ECB Calls for Patience

Also across the Atlantic, European Central Bank Governing Council Member Mario Centeno called for patience regarding the pace at which the organization lowers interest rates. The bank announced its initial rate cut last week. In a Bloomberg interview this morning, Centeno said the pace of rate cuts must be done in a way that is neither stimulative or restrictive, but he also said he believes the natural interest rate is below the current rate. While he is encouraged by the strong rate of job creation in Europe, he is concerned about investment being nearly flat.

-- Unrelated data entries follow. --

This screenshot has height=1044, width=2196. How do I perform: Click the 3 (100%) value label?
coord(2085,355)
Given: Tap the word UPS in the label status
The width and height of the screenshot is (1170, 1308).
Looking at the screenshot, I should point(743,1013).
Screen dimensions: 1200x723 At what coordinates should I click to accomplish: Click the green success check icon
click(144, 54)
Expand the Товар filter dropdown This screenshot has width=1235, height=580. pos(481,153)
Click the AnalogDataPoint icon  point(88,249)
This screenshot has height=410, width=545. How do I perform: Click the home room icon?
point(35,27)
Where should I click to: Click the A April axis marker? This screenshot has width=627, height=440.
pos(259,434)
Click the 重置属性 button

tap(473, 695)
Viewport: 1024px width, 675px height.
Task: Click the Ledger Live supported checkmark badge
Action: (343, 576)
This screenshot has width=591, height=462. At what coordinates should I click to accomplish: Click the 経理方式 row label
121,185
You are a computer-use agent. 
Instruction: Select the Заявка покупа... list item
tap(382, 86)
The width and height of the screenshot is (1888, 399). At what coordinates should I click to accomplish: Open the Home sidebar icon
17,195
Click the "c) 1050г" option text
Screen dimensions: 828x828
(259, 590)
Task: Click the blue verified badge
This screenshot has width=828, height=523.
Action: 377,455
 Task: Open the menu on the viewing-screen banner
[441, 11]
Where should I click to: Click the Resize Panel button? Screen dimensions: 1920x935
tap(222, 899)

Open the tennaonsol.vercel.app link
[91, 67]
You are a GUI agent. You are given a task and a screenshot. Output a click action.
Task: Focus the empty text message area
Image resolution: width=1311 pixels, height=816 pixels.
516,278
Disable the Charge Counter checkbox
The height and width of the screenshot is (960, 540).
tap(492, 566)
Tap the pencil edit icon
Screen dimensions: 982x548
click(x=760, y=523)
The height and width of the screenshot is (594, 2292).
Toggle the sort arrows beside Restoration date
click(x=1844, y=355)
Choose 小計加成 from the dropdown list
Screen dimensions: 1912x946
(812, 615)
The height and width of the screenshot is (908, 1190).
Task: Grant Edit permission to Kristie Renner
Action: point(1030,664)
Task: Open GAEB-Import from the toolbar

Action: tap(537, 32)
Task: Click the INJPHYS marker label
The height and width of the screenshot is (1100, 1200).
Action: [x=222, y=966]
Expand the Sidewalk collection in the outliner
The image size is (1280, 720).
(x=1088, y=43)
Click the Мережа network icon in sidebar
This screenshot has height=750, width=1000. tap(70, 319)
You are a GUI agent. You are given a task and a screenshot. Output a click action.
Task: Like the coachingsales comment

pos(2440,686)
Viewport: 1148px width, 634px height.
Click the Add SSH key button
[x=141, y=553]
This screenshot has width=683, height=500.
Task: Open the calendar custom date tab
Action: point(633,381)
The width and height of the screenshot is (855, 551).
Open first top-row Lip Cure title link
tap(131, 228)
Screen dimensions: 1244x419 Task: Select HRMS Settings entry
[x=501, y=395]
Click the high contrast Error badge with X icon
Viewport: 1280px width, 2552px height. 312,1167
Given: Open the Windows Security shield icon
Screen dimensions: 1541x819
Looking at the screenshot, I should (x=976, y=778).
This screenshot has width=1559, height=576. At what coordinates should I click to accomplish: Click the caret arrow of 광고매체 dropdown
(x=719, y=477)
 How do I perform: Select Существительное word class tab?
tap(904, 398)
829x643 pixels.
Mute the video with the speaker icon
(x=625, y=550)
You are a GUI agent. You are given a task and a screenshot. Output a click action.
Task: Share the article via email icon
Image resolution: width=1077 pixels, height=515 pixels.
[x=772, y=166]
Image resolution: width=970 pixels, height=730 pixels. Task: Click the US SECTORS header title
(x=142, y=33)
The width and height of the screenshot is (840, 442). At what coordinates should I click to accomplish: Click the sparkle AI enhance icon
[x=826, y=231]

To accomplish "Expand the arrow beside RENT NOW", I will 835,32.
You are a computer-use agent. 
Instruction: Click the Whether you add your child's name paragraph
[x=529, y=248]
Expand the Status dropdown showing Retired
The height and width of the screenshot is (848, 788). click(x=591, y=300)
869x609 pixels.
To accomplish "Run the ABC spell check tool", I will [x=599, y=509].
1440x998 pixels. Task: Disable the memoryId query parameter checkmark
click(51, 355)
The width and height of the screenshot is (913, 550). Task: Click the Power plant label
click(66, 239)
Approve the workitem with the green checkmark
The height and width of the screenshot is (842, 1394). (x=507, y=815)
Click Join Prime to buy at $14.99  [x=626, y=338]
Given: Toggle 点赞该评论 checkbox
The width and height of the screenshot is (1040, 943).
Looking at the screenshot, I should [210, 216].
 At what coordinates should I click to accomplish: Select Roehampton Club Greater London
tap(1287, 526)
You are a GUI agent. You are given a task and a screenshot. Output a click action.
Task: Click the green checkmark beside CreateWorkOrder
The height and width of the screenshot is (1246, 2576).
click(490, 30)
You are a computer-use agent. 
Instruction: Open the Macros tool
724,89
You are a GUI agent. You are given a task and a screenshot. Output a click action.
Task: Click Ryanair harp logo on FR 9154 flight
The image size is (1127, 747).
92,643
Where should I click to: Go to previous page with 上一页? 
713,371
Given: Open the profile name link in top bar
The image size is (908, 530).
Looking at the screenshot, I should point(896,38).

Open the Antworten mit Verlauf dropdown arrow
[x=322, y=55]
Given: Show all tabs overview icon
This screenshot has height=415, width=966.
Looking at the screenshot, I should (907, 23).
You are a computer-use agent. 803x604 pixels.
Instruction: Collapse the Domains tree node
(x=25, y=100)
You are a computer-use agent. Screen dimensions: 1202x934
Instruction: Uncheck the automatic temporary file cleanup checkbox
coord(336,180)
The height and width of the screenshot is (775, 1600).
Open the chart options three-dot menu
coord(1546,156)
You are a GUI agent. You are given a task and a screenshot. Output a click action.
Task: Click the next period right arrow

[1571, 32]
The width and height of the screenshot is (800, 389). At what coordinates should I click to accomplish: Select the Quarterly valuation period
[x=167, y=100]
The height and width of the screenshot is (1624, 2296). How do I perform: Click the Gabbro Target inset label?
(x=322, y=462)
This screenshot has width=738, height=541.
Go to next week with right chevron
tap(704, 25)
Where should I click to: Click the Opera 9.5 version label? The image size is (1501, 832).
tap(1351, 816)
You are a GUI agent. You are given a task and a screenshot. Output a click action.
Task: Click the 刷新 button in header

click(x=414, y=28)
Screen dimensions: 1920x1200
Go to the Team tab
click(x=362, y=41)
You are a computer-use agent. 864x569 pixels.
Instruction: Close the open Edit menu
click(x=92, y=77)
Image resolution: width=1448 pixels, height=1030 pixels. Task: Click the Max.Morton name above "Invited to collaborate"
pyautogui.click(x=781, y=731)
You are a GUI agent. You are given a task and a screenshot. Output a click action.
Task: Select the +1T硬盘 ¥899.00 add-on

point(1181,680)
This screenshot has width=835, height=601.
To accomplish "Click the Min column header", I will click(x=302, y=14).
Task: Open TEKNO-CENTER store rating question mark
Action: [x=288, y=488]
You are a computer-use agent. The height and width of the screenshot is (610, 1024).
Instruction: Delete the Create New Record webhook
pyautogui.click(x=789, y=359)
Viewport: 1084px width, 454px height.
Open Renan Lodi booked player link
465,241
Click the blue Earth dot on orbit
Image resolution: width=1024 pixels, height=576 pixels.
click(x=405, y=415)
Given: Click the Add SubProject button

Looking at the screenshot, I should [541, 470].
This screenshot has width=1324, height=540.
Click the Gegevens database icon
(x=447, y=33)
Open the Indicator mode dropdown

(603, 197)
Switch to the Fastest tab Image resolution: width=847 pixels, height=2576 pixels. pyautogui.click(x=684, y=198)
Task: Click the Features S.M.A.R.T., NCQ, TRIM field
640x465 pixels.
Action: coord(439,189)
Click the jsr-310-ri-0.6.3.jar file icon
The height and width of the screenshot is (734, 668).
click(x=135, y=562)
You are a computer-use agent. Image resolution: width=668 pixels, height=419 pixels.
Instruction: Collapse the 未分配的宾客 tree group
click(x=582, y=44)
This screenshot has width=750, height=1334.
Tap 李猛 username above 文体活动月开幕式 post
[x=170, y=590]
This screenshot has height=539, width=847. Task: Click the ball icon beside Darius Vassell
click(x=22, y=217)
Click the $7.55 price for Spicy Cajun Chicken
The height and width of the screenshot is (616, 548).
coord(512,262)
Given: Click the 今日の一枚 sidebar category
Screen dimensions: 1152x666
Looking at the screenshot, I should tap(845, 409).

Investors Rush to Defensive Assets

Investors are scooping up Treasurys, gold bars and greenbacks to protect against the backdrop of cool economic data, rising downturn risks and international headwinds. Market participants are indeed avoiding stocks, with all major US equity indices trading south on the session. The small-cap Russell 2000 is leading the charge lower with a loss of 1.6%. The Dow Jones Industrial, S&P 500 and Nasdaq Composite benchmarks are losing 0.4%, 0.3% and 0.1%. Every sector is lower minus technology, which is moving modestly higher by 0.2%. Industrials, consumer discretionary and materials are taking the most pain, plunging by 1.6%, 1.1% and 1%. In fixed-income and currency land, the dollar and bonds are catching bids, with the US currency index up 32 bps while Treasury borrowing costs across the 2- and 10-year maturities dwindle by 1 and 3 bps. With the exception of the Swiss franc, the US dollar is indeed gaining relative to all of its major contemporaries, including the euro, pound sterling, yen, yuan and Aussie and Canadian dollars. Commodities are mostly higher, with gold, crude oil, silver and lumber travelling north by 1.2%, 0.5%, 0.5% and 0.2%. Copper is the exception though, posting a 0.3% decline.

Cyclicals Feel the Brunt

As we conclude this week, which featured softer economic numbers overall, the next seven days may confirm or deny some of the recent trends. Market participants will watch Tuesday’s release of May retail sales data closely, and they expect the information to reflect an acceleration from April, which would add weight to the robust ISM-services figure from last week. Thursday and Friday, meanwhile, will bring unemployment claims, housing starts and flash PMIs, which will offer additional insights into consumer strength, corporate appetite for labor, price pressures, construction activity, manufacturing momentum and more. Finally, the investor community is starting to take notice of rising, but still modest, odds of an economic slump, as traders punish cyclical aspects of the stock market, namely the Dow and Russell.